### Requirement:
Copy the data exactly, keeping every line intact.

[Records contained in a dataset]
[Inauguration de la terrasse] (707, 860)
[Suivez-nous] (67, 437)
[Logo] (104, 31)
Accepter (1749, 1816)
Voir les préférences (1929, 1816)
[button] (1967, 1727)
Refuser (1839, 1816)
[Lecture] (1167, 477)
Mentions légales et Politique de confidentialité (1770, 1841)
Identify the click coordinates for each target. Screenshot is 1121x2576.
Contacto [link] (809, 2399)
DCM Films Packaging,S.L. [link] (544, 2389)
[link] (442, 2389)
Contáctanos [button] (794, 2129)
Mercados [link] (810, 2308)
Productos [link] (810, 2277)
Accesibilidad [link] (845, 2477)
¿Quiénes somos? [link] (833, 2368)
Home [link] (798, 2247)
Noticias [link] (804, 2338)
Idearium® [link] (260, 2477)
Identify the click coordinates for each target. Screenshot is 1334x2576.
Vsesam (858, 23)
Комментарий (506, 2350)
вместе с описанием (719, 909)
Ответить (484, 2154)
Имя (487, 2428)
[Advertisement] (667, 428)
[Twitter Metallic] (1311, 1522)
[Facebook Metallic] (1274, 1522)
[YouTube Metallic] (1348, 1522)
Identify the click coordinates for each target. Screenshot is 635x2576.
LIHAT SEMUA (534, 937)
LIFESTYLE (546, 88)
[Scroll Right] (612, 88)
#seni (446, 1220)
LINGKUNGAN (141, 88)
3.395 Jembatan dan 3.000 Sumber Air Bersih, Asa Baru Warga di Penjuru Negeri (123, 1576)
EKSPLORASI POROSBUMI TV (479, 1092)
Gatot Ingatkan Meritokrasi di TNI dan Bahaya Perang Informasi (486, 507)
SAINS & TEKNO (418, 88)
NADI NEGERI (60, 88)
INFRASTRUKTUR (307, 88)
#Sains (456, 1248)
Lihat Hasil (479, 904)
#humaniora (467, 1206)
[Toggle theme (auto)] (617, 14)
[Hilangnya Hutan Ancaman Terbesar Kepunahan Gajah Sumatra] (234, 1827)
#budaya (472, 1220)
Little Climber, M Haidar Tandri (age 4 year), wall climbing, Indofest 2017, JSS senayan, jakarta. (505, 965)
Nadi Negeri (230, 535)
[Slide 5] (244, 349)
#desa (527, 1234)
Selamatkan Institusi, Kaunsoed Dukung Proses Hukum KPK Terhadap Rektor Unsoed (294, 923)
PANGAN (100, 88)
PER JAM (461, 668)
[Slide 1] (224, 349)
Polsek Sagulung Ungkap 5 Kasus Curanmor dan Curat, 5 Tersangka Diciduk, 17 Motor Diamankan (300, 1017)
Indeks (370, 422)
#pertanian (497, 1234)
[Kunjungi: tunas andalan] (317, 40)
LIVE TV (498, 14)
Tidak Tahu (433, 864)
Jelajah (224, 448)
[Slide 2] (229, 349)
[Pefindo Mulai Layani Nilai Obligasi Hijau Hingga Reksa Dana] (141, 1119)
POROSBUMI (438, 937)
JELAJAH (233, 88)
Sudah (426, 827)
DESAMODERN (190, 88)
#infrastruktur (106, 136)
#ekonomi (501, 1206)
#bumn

### Response below:
[Inauguration de la terrasse] (707, 860)
[Suivez-nous] (67, 437)
[Logo] (104, 31)
Accepter (1749, 1816)
Voir les préférences (1929, 1816)
[button] (1967, 1727)
Refuser (1839, 1816)
[Lecture] (1167, 477)
Mentions légales et Politique de confidentialité (1770, 1841)
Identify the click coordinates for each target. Screenshot is 1121x2576.
Contacto [link] (809, 2399)
DCM Films Packaging,S.L. [link] (544, 2389)
[link] (442, 2389)
Contáctanos [button] (794, 2129)
Mercados [link] (810, 2308)
Productos [link] (810, 2277)
Accesibilidad [link] (845, 2477)
¿Quiénes somos? [link] (833, 2368)
Home [link] (798, 2247)
Noticias [link] (804, 2338)
Idearium® [link] (260, 2477)
Identify the click coordinates for each target. Screenshot is 1334x2576.
Vsesam (858, 23)
Комментарий (506, 2350)
вместе с описанием (719, 909)
Ответить (484, 2154)
Имя (487, 2428)
[Advertisement] (667, 428)
[Twitter Metallic] (1311, 1522)
[Facebook Metallic] (1274, 1522)
[YouTube Metallic] (1348, 1522)
Identify the click coordinates for each target. Screenshot is 635x2576.
LIHAT SEMUA (534, 937)
LIFESTYLE (546, 88)
[Scroll Right] (612, 88)
#seni (446, 1220)
LINGKUNGAN (141, 88)
3.395 Jembatan dan 3.000 Sumber Air Bersih, Asa Baru Warga di Penjuru Negeri (123, 1576)
EKSPLORASI POROSBUMI TV (479, 1092)
Gatot Ingatkan Meritokrasi di TNI dan Bahaya Perang Informasi (486, 507)
SAINS & TEKNO (418, 88)
NADI NEGERI (60, 88)
INFRASTRUKTUR (307, 88)
#Sains (456, 1248)
Lihat Hasil (479, 904)
#humaniora (467, 1206)
[Toggle theme (auto)] (617, 14)
[Hilangnya Hutan Ancaman Terbesar Kepunahan Gajah Sumatra] (234, 1827)
#budaya (472, 1220)
Little Climber, M Haidar Tandri (age 4 year), wall climbing, Indofest 2017, JSS senayan, jakarta. (505, 965)
Nadi Negeri (230, 535)
[Slide 5] (244, 349)
#desa (527, 1234)
Selamatkan Institusi, Kaunsoed Dukung Proses Hukum KPK Terhadap Rektor Unsoed (294, 923)
PANGAN (100, 88)
PER JAM (461, 668)
[Slide 1] (224, 349)
Polsek Sagulung Ungkap 5 Kasus Curanmor dan Curat, 5 Tersangka Diciduk, 17 Motor Diamankan (300, 1017)
Indeks (370, 422)
#pertanian (497, 1234)
[Kunjungi: tunas andalan] (317, 40)
LIVE TV (498, 14)
Tidak Tahu (433, 864)
Jelajah (224, 448)
[Slide 2] (229, 349)
[Pefindo Mulai Layani Nilai Obligasi Hijau Hingga Reksa Dana] (141, 1119)
POROSBUMI (438, 937)
JELAJAH (233, 88)
Sudah (426, 827)
DESAMODERN (190, 88)
#infrastruktur (106, 136)
#ekonomi (501, 1206)
#bumn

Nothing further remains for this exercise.